A Tale of Two Currents: AC vs. DC
Difference Between Alternating Current (AC) and Direct Current (DC)
Ever wonder why you need a wall adapter to charge your phone while your toaster plugs directly into the wall? The answer lies in the difference between alternating current (AC) that’s supplied to your house, and direct current (DC) that’s required to power an electronic device. Understanding the difference between AC and DC is important for anyone looking to build their own digital electronic devices.
Tesla vs. Edison: A Battle for the Future of America’s Electrical Grid
At this point you may be wondering, if digital devices require DC circuits, why do we still live in a world where all our outlets output AC power? It relates to a battle between the technologies of two famous inventors: Nikola Tesla and Thomas Edison.

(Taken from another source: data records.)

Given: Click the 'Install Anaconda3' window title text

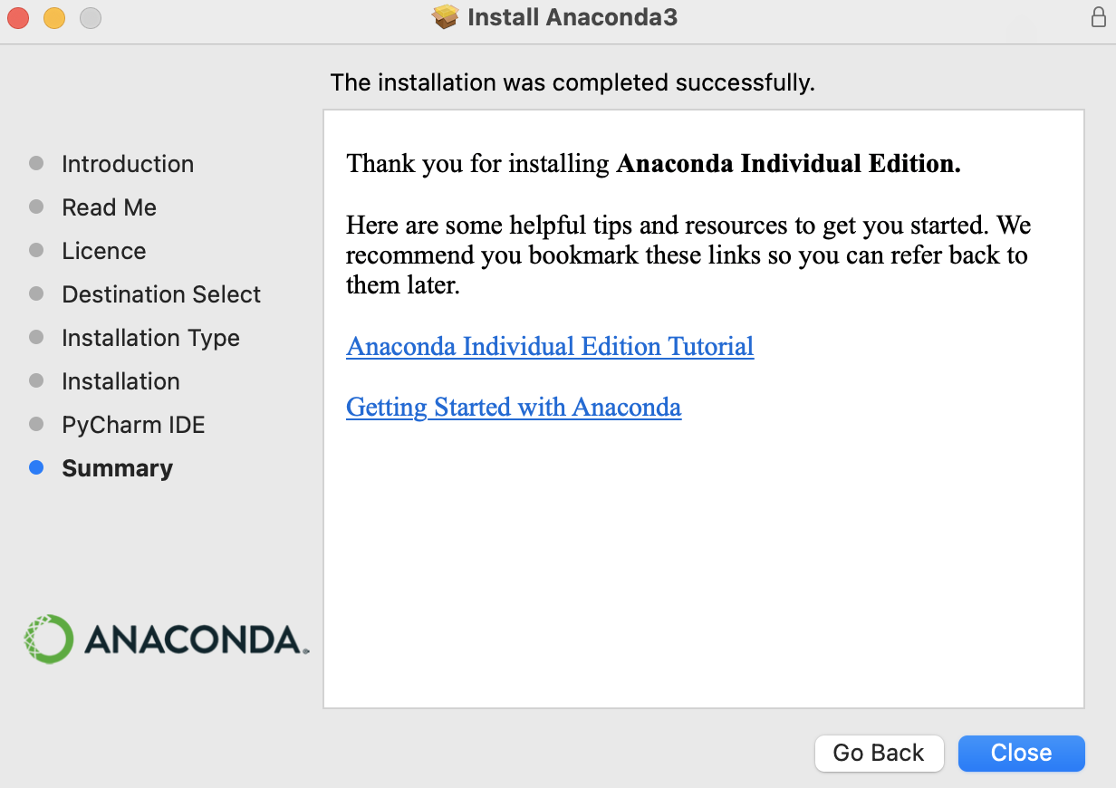Looking at the screenshot, I should (x=572, y=17).
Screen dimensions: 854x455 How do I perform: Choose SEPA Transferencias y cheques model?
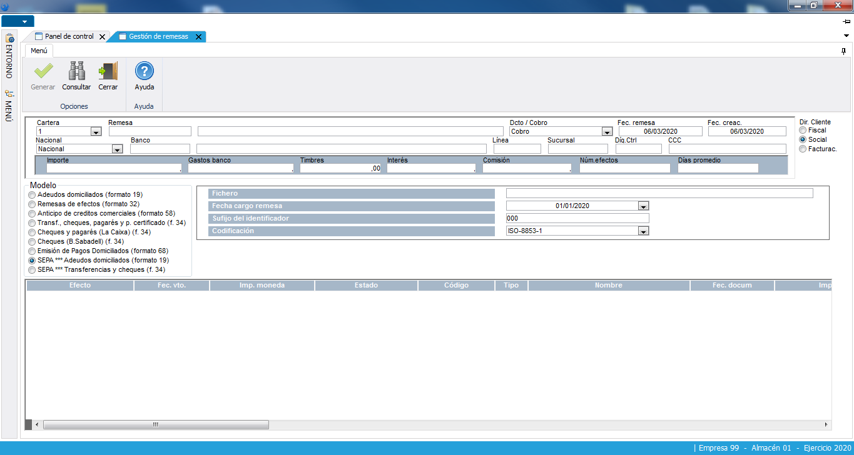[32, 270]
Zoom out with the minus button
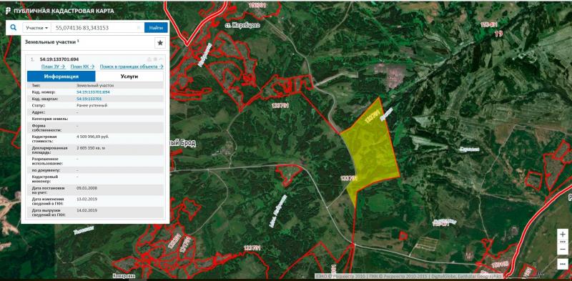Image resolution: width=572 pixels, height=281 pixels. [x=563, y=250]
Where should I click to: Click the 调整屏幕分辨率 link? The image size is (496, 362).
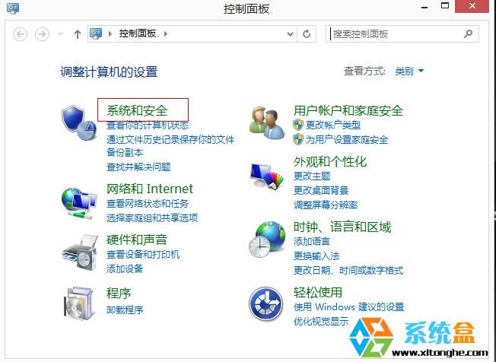pos(326,205)
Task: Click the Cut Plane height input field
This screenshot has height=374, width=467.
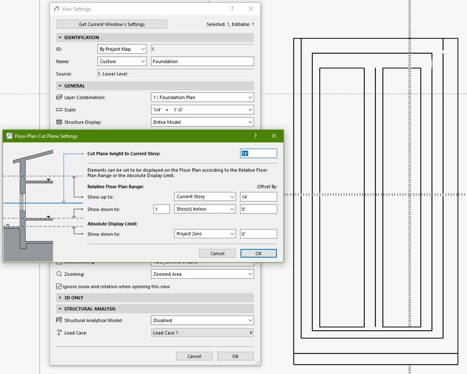Action: (259, 153)
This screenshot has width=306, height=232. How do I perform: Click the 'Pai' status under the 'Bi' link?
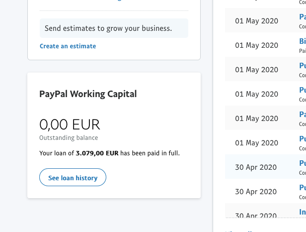click(x=303, y=51)
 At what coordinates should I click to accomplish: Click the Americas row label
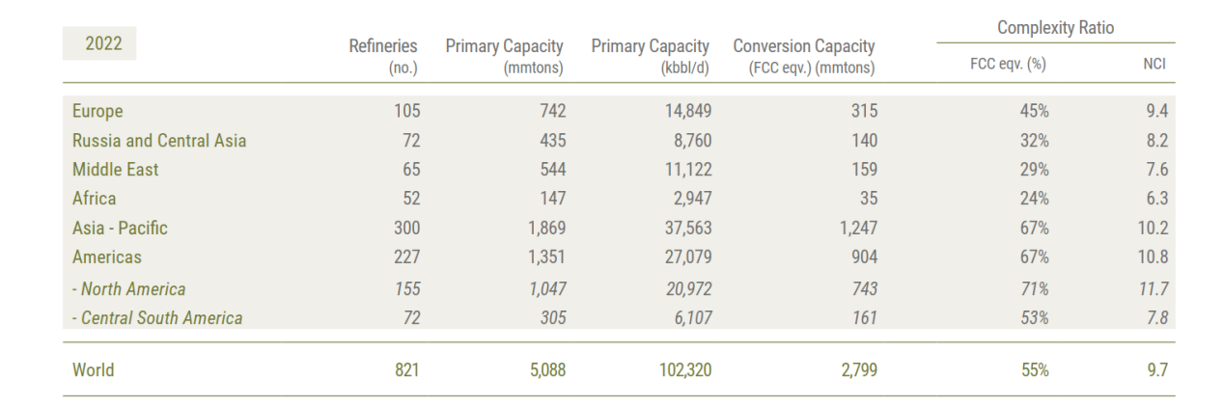point(108,257)
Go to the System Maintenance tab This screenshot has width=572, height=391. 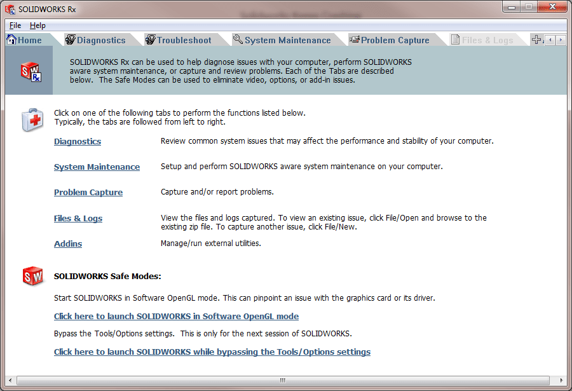[282, 40]
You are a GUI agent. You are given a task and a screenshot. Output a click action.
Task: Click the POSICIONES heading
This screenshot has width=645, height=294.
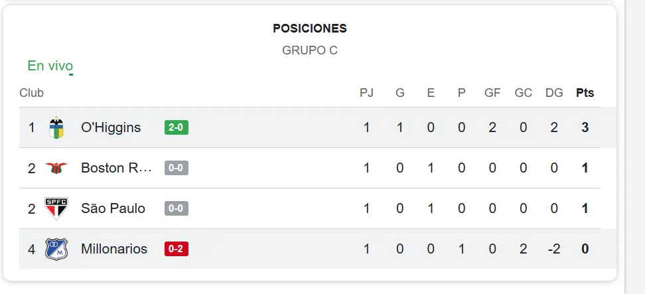(x=310, y=29)
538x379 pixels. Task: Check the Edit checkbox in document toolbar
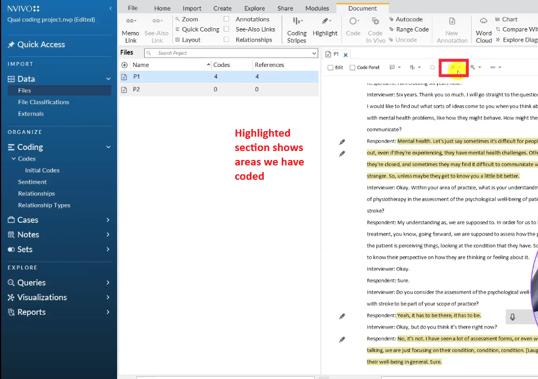[330, 68]
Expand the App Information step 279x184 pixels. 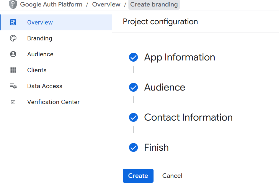180,57
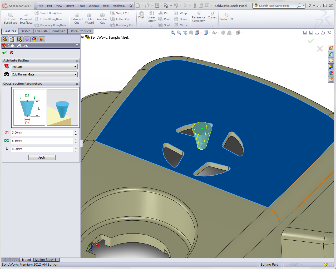Image resolution: width=336 pixels, height=269 pixels.
Task: Click the D2 value input field
Action: point(42,141)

In the late 1880s the world was at a crossroads. Edison had set up 121 DC power stations across the United States. Ganz Works had just electrified all of Rome with AC power lines. Both technologies seemed viable until Westinghouse Electric with the help of Tesla’s AC power patents greatly improved the AC distribution system. Compared with the DC power stations of the time which could only supply power within a 1 mile radius, the new AC power stations could distribute AC over long distances thanks to the transformer, a device which can readily change the voltage of an AC. Higher voltages mean lower currents, which means less power loss due to heat generation over longer distances. By the time long distance high-voltage direct current (HVDC) became viable, the world had already largely switched to an AC grid. Interestingly enough, while DC voltage conversion equipment is still too costly for the distance scale of our basic electrical grid, HVDC becomes more efficient over extremely long distances, such as in the underwater power cables between countries.
What is Direct Current
DC is the unidirectional flow of electric charge. TVs, smartphones, laptops, and other digital devices all run off DC power. If you remember the water tank analogy from school, where there’s a simple tank with a water hose towards the bottom; water will flow out the hose in one direction until the tank is empty. This is analogous to a DC power supply, like a battery which outputs DC in one direction until its capacity is depleted.
Common DC generation techniques include:
- Batteries which store energy electrochemically.
- Photovoltaic Cells which convert sunlight into DC.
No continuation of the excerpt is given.